何せ彼女自身も半分はエルフ――つまり神獣なのだから。
「リルさん。ボク、実は人間じゃなくて、龍なんだ」
「……え? フレスさんが……龍……? あの、龍ですか?」
「うん。あの龍だよ」
あの、と強調したのは、龍という存在がこのアレクアテナ大陸では忌み嫌われる存在であるからだ。

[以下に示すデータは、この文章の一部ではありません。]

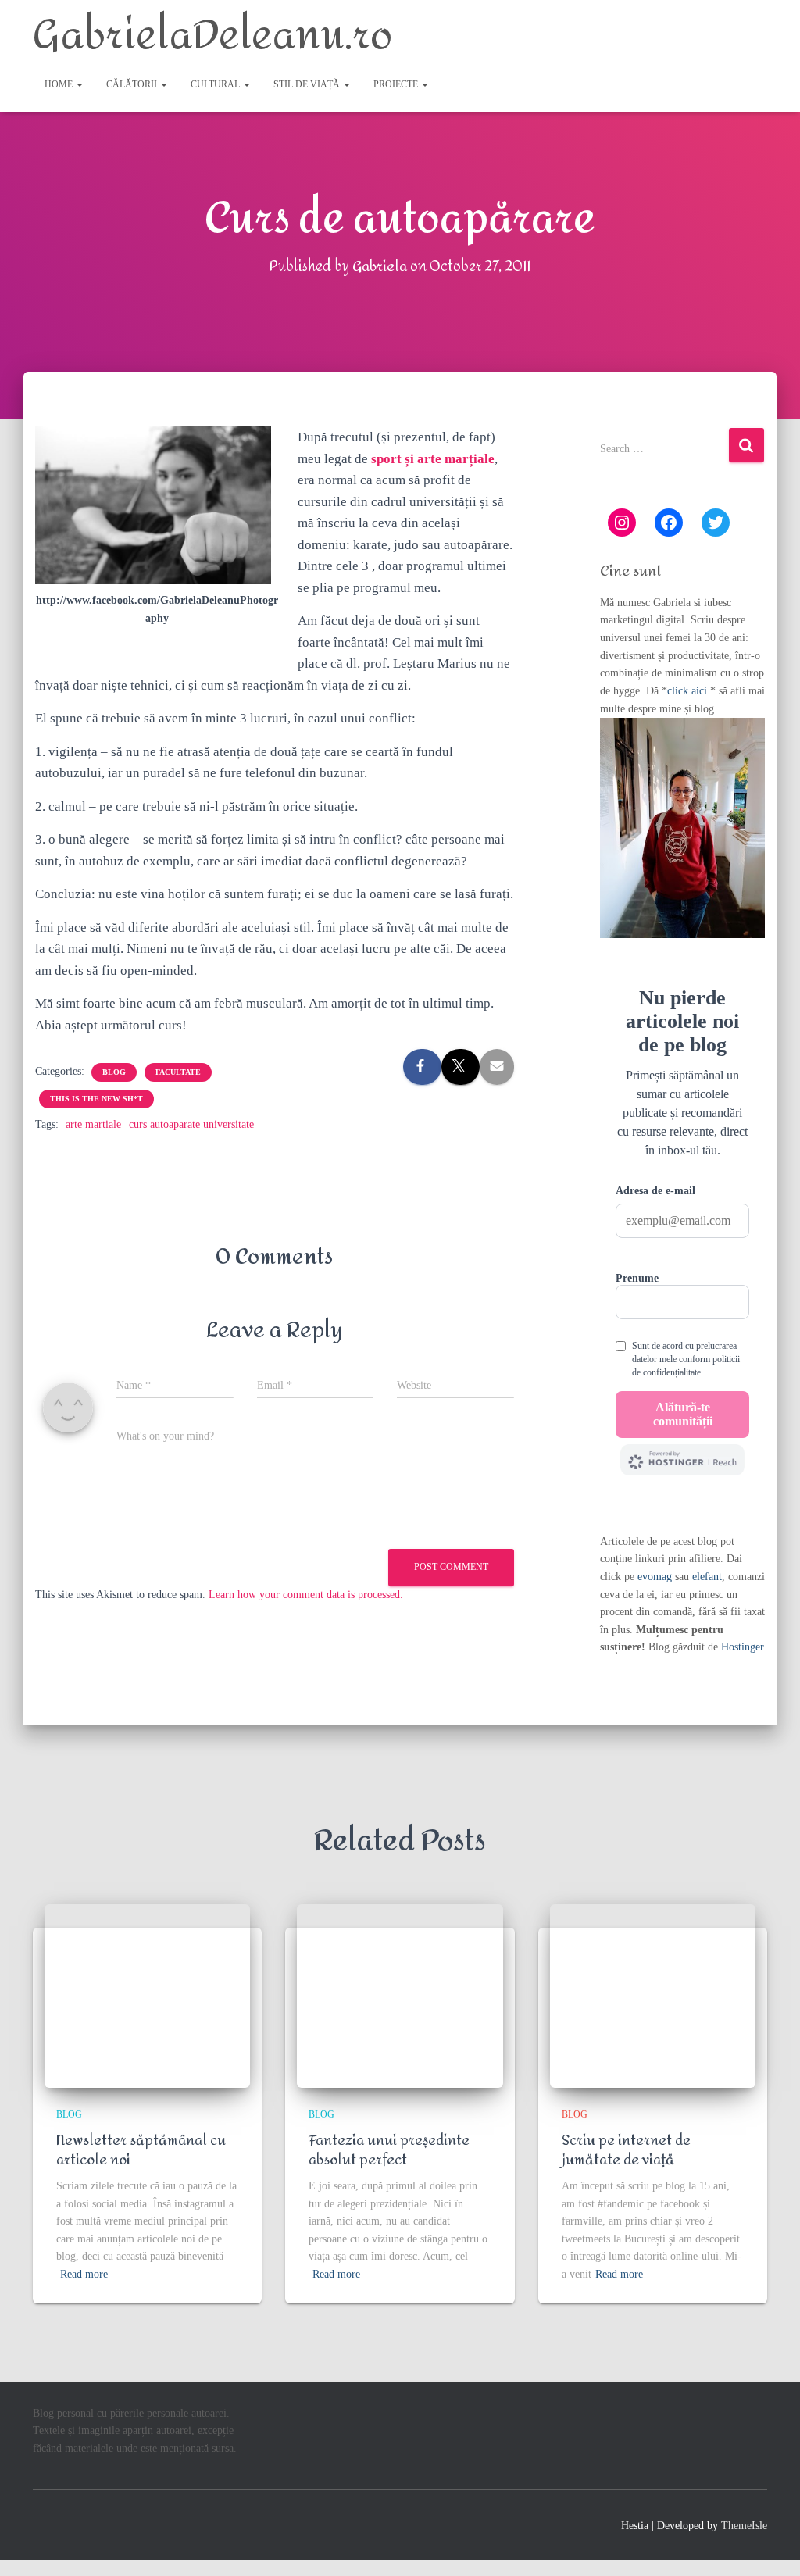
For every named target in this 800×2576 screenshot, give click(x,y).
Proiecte (396, 84)
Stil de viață (307, 84)
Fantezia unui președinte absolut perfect (389, 2150)
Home (60, 84)
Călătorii (132, 84)
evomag (655, 1576)
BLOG (114, 1072)
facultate (178, 1072)
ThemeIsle (744, 2525)
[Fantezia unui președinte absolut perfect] (399, 1996)
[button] (79, 84)
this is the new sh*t (96, 1098)
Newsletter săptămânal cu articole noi (141, 2150)
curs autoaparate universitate (191, 1124)
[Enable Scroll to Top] (769, 2544)
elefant (707, 1576)
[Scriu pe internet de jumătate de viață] (652, 1996)
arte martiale (93, 1124)
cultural (216, 84)
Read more (84, 2274)
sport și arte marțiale (433, 458)
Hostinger (742, 1647)
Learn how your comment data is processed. (306, 1594)
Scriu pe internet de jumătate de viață (626, 2150)
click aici (688, 691)
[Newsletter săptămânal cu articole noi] (147, 1996)
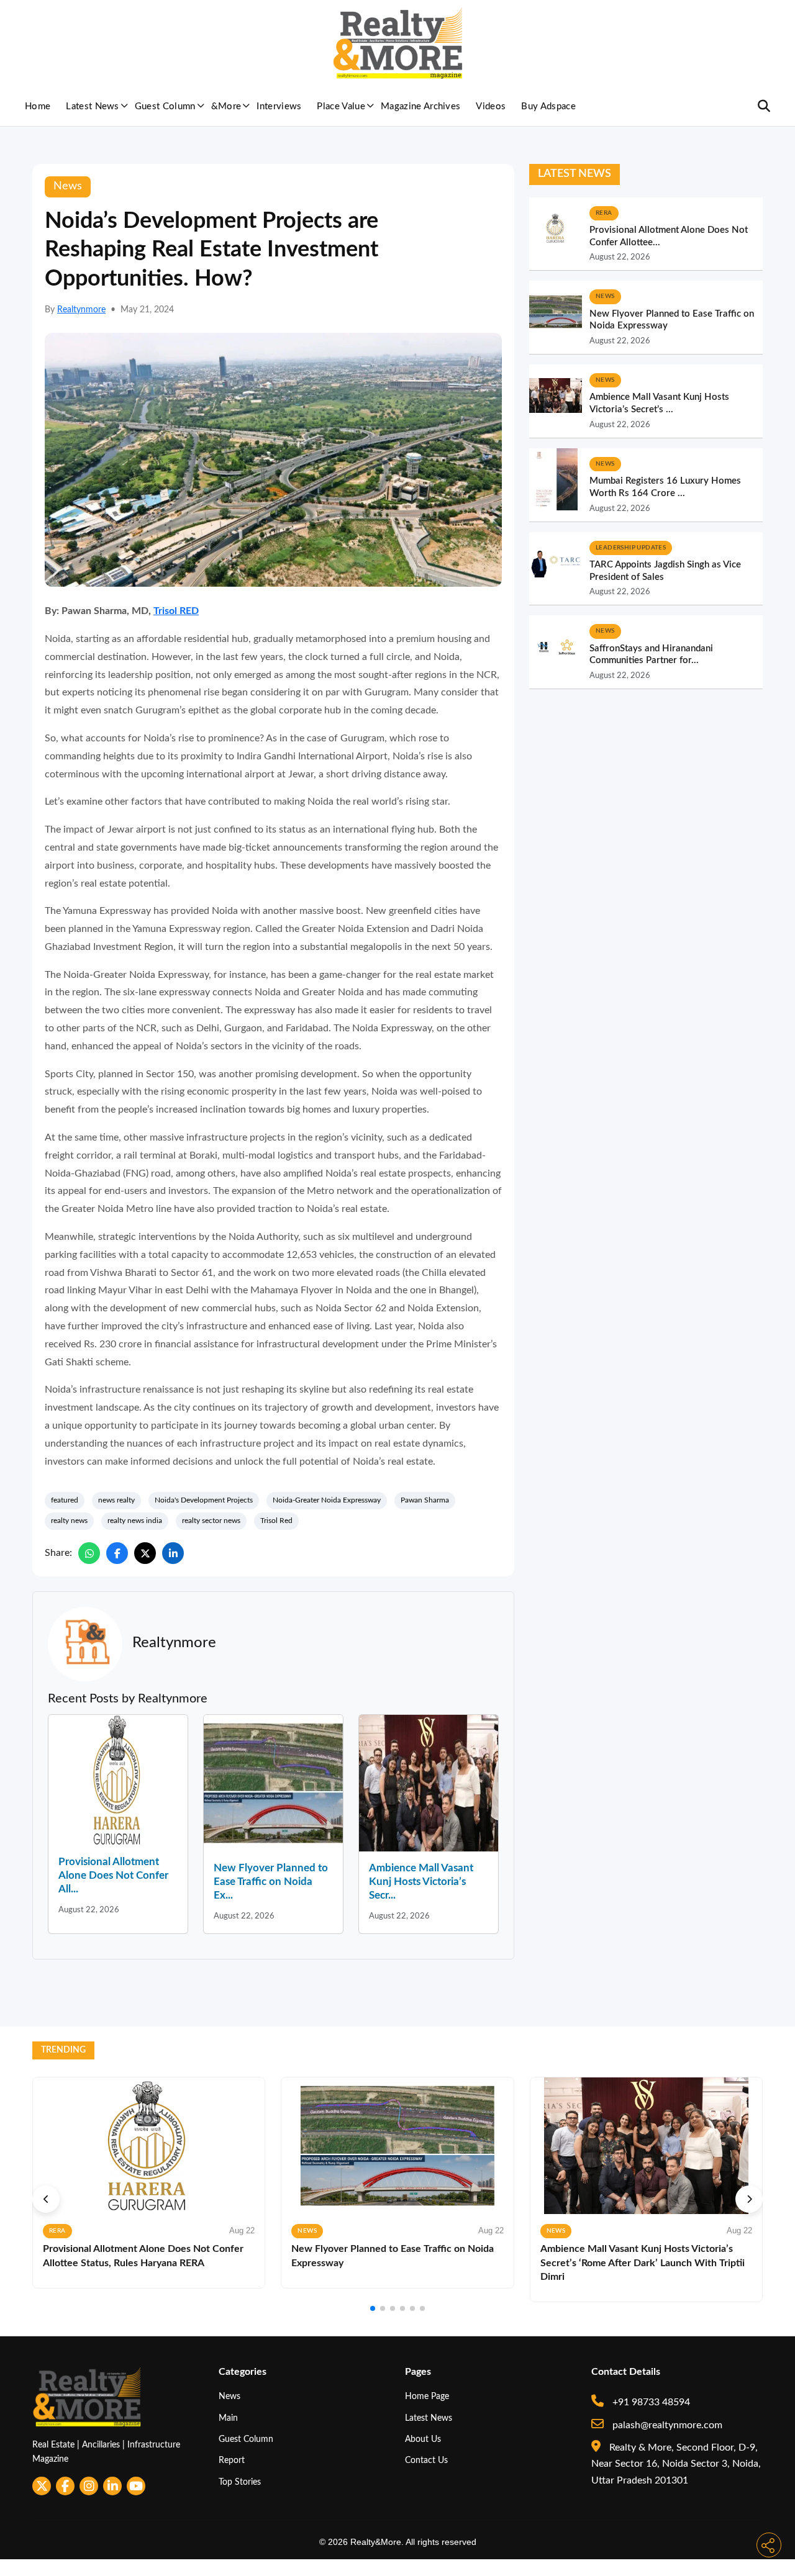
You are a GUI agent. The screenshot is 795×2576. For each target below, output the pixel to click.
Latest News (92, 106)
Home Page (427, 2396)
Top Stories (240, 2482)
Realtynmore (81, 309)
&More (226, 106)
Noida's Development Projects (204, 1500)
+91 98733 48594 (650, 2402)
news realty (116, 1500)
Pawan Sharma (425, 1500)
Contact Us (426, 2460)
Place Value (341, 106)
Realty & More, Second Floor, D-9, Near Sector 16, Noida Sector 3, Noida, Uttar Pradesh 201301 (676, 2464)
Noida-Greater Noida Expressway (327, 1500)
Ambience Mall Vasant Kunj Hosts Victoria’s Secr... (421, 1881)
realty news (69, 1520)
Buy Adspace (548, 106)
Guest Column (165, 106)
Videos (491, 106)
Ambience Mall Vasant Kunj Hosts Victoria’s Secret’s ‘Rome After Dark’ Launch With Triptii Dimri (642, 2263)
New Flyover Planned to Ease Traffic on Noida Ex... (271, 1881)
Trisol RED (176, 611)
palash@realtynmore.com (666, 2425)
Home (37, 106)
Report (232, 2460)
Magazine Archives (420, 106)
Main (228, 2418)
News (229, 2396)
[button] (46, 2199)
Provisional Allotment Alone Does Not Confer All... (113, 1875)
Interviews (279, 106)
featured (64, 1500)
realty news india (134, 1520)
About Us (423, 2439)
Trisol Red (276, 1520)
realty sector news (211, 1520)
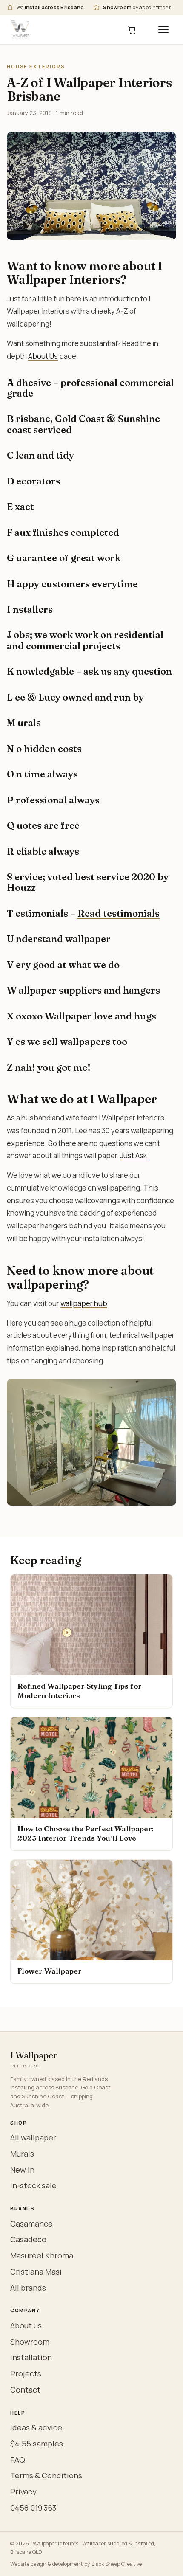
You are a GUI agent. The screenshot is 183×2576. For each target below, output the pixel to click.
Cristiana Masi (36, 2271)
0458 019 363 (33, 2508)
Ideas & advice (36, 2427)
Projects (25, 2373)
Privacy (23, 2491)
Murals (22, 2153)
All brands (28, 2288)
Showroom (29, 2342)
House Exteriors (36, 66)
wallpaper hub (83, 1303)
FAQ (17, 2460)
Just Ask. (134, 1155)
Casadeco (28, 2239)
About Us (43, 356)
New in (22, 2170)
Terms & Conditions (46, 2475)
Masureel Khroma (41, 2255)
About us (26, 2325)
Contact (25, 2390)
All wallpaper (33, 2137)
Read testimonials (118, 913)
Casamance (31, 2223)
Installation (31, 2357)
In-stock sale (33, 2185)
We (50, 7)
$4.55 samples (36, 2443)
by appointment (137, 7)
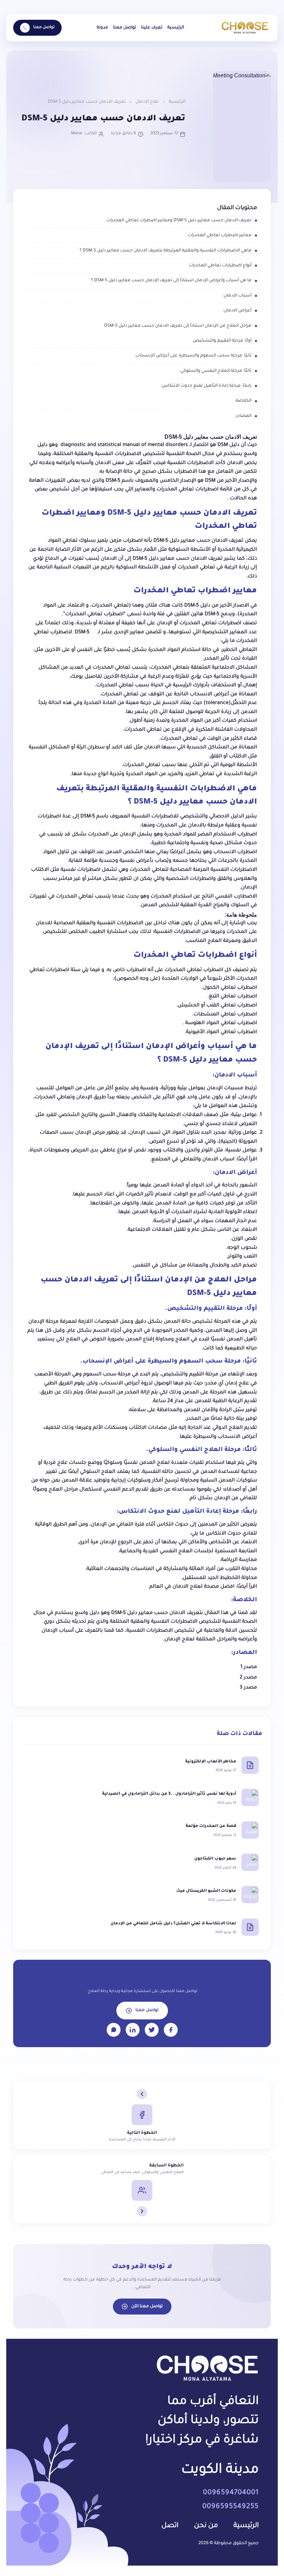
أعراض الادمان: (237, 310)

これを伝えれば、フレスはイルアリルマに嫌われてしまうかも知れない。
フレスが一番恐れているのは、イルアリルマから恐れられてしまうことだった。
「…………」
しばしの沈黙。
イルアリルマの反応が怖いのか、フレスは目を瞑ったままだ。
そんなフレスの肩に、そっと暖かい手が置かれた。
「大丈夫ですよ、フレスさん。フレスさんが何であれ、私の大切なお友達ですから」
「リルさん……!!」
「フレス、心配するだけ無駄だったな。お前の友人は、そう簡単には嫌ってはくれないそうだ。ギルもそうだったし、リルだって同じだったな」
「アンタみたいな小娘が龍って、随分龍も身近な存在になったものね。エルフの方がレアなんじゃない?」
「そうですよ。それに私だってフレスさんと同じく神獣ですよ? 半分ですけど。お仲間ですってば!」
フレスの心配は杞憂に終わる。
今更、この面子でフレスの正体がどうとか気にする者はいないのだ。
「フレスさん、続きをお願いします」
「……うん!」
自分が龍であることが、あんまりにも些細な問題と周りが反応する。
それがフレスにはたまらなく嬉しかった。
「ボクら龍は太古の昔、この大陸にて神々と何度も戦争をした。ボクら龍は無限の生命があるから、神々の出来ることは、ボクらの封印しかなかった。もちろん簡単に封印されるようなヘマはしない。だから戦争は圧倒的にボクらに有利だったんだ。だけど神々がこの神器を創り上げてから、状況は一変したんだ」
龍の有利な状況を覆すほどの力を持った神器。
「ケルキューレは、龍を殺せるのか……?」
――それはもう、龍を殺せるとしか考えられない。
「ううん、違う。だけど近いね」
すぐにその可能性は否定されたものの、フレスは当たらずも遠からずだと語った。
「龍を殺す力は流石にないよ。だけど龍の心を砕く力はあったんだ。その刃は人間であれば掠っただけで心が砕け散り、廃人と成り果てる。龍だって、人間ほどのダメージはないけれど、当然影響は受ける。そしてそれは『ボク達』にもね……」
――『ボク達』。
フレスは自らを指差したが、ウェイルにはそれが別人を指しているように見えた。
それはフレスのもう一つの人格、フレスベルグに。